This significantly restricts the possible geometry of the cosmos. If the curvature is constant, then three different cases can be distinguished:

  1. No curvature: in this case, you have a Euclidean geometry, as on a flat surface.
  2. Positive curvature: this corresponds to a spherical geometry, similar to that on a sphere.
  3. Negative curvature: the geometry is hyperbolic, like a Pringles chip.

To determine which of the three cases is realized in the universe, one can again use cosmic microwave radiation. It is almost homogeneous, but not quite: there are tiny fluctuations within it that provide a clue to the geometry of the universe.

The small fluctuations in microwave radiation result from tiny density differences in the hot, bubbling primordial soup. And we can calculate how strong these fluctuations were in the early universe: the largest correspond to the greatest distance the density waves could travel.

These density fluctuations are also visible in our sky, specifically in the cosmic background. How large they appear depends on the geometry of the universe: If the universe is positively curved, the density fluctuations should appear larger than they actually are. With negative curvature, they should appear smaller. And without curvature, they should correspond exactly to the theoretical value (much as the angles of a triangle in flat space will sum to 180 degrees). According to measurements by cosmologists, this last scenario applies to our universe.

Brief » Extend the passage on the curvature of the universe, beginning immediately after its final sentence.

Collected data »

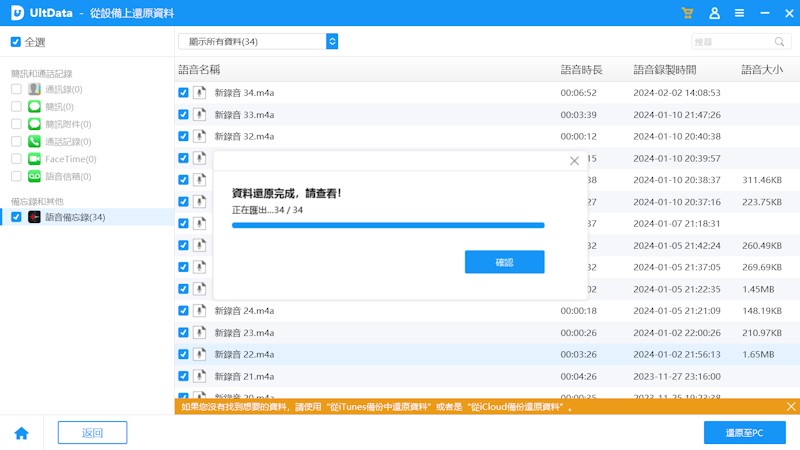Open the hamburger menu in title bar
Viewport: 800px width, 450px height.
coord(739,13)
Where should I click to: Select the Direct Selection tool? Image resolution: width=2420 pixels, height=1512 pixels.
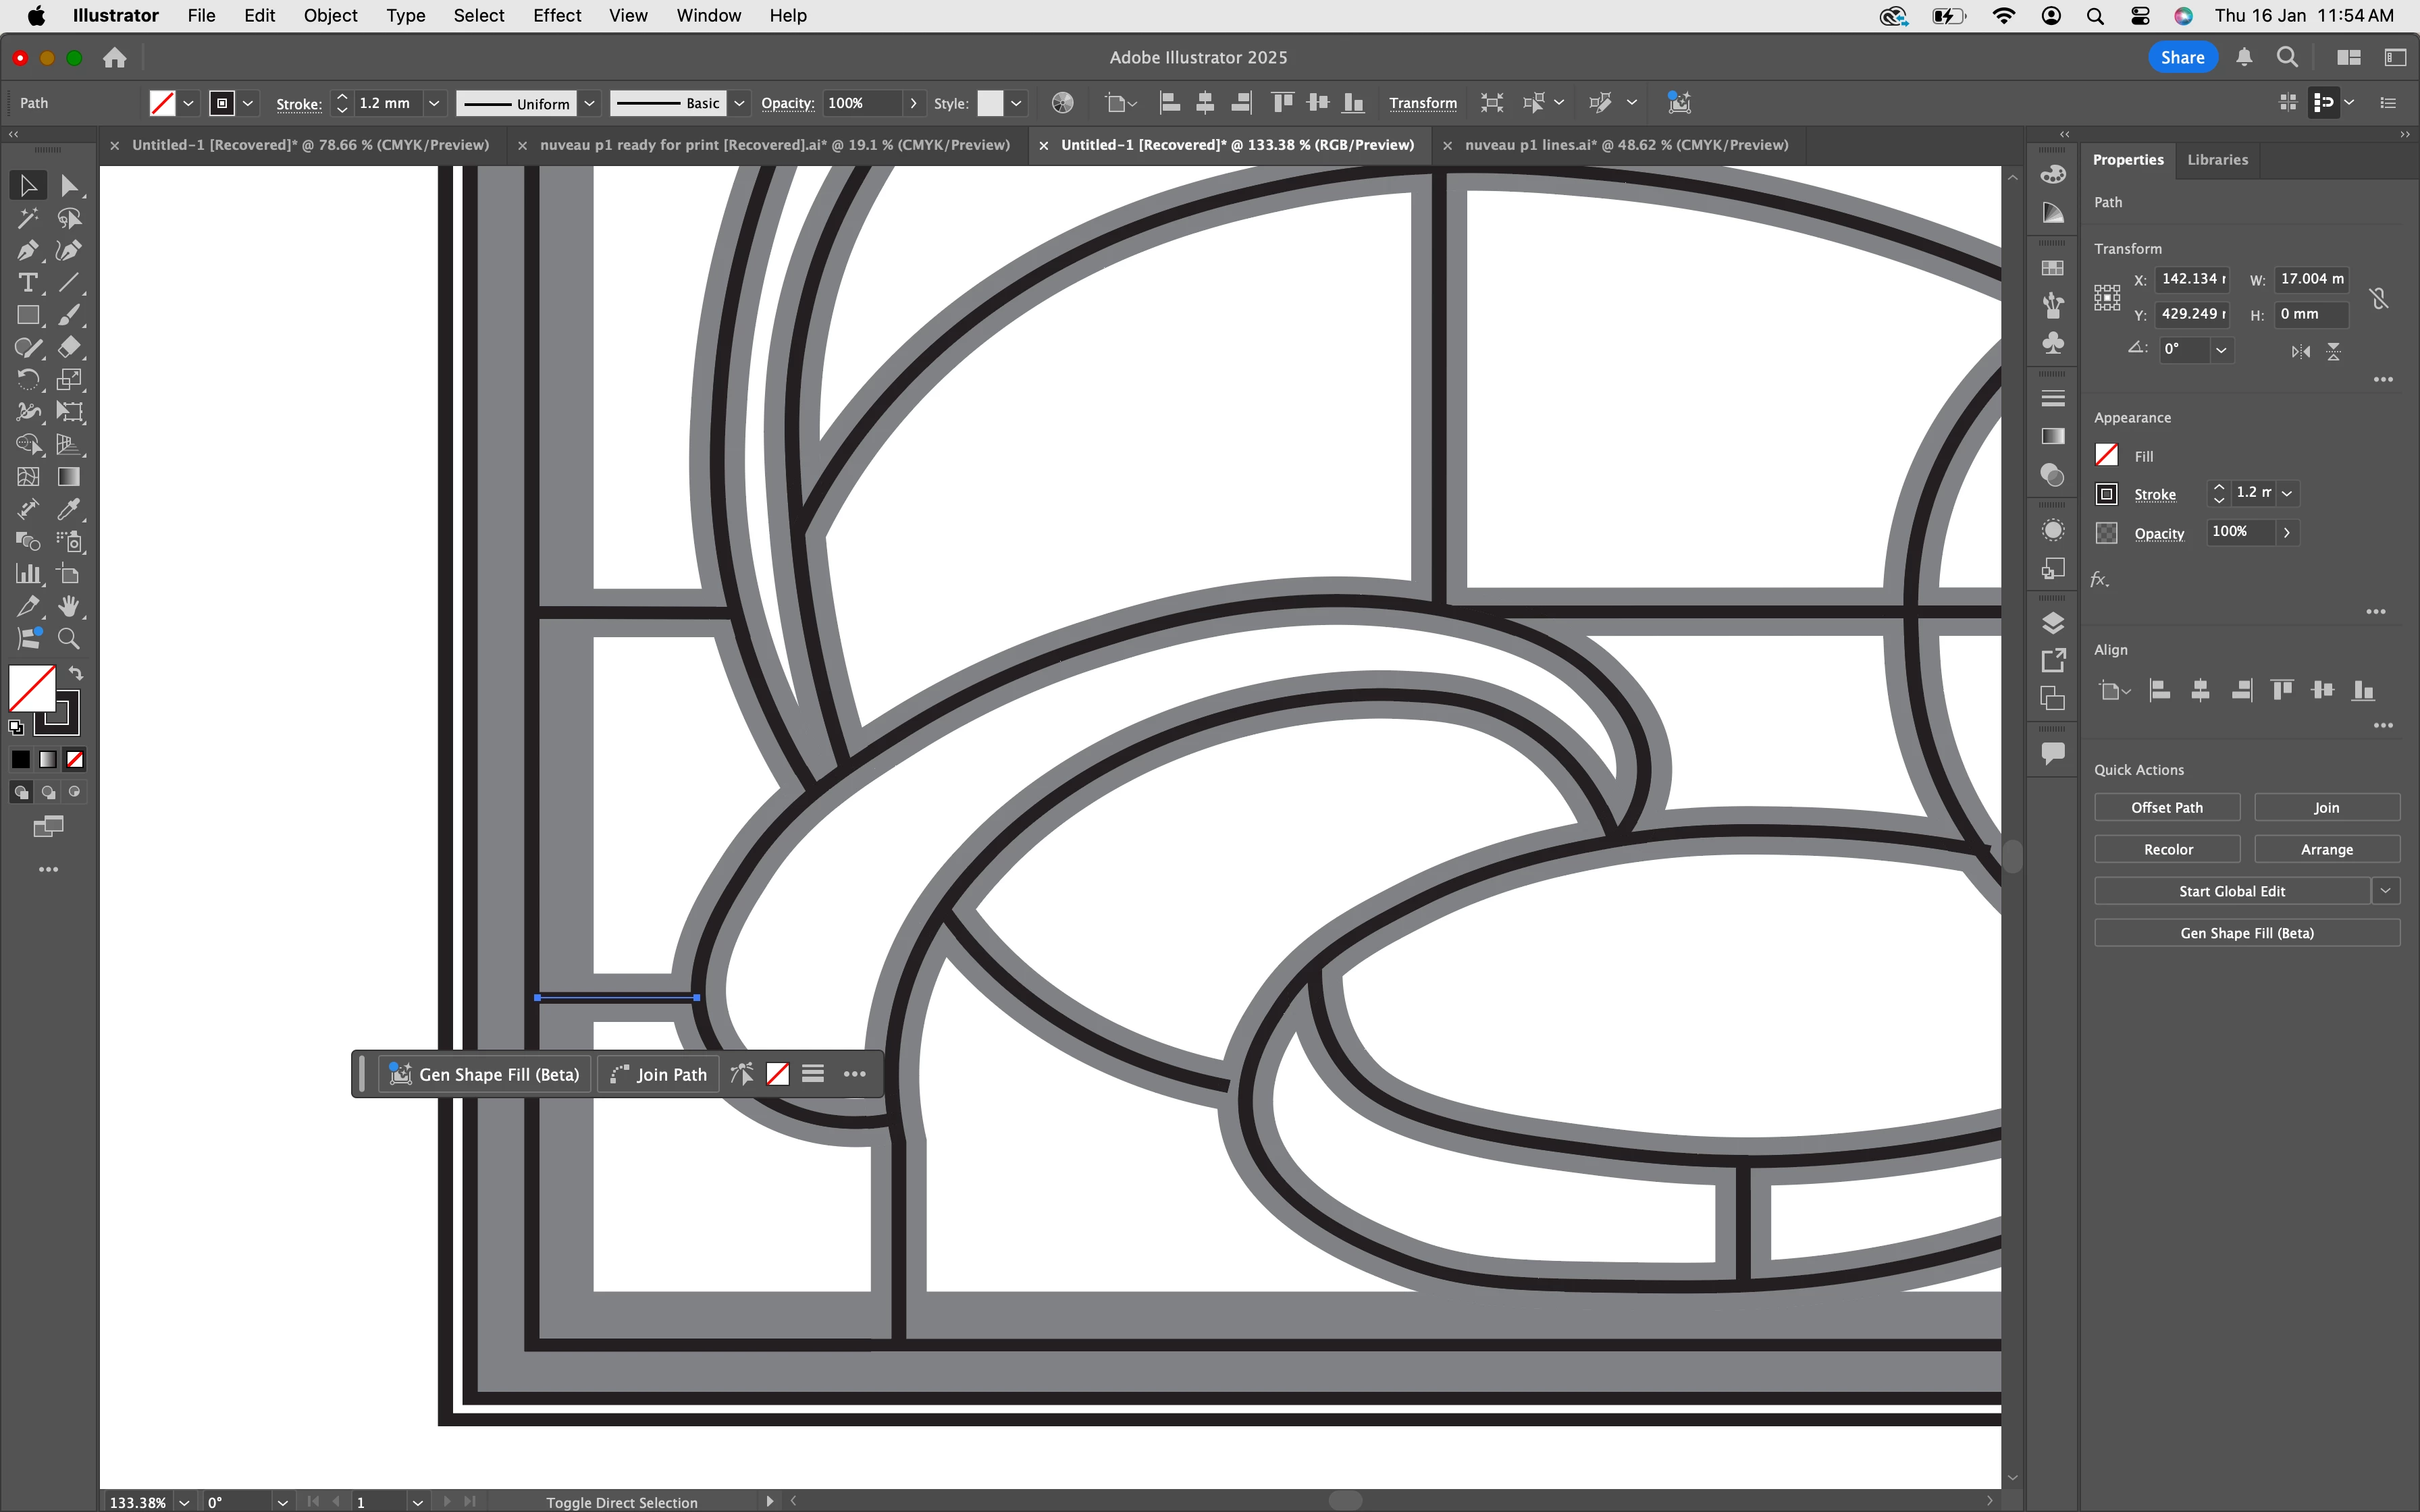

Written answer »
So the Universe Is Flat—But How Flat?

Density fluctuation measurements, along with other cosmological data, suggest that our universe is flat. But that still doesn’t mean we know the true shape of our universe.

Because curved 3D spaces are difficult to visualize, we can start with 2D examples. If our universe were 2D and flat, most people would imagine a flat surface. But that’s not the only 2D shape with flat geometry. Another example is the surface of a torus, which resembles a bagel or donut.

Three shapes are shown. The first shape is a flat square with a grid. Next, the same square has been rolled into a cylinder. Finally, that same cylinder has been curved so its ends meet, forming a doughnut shape.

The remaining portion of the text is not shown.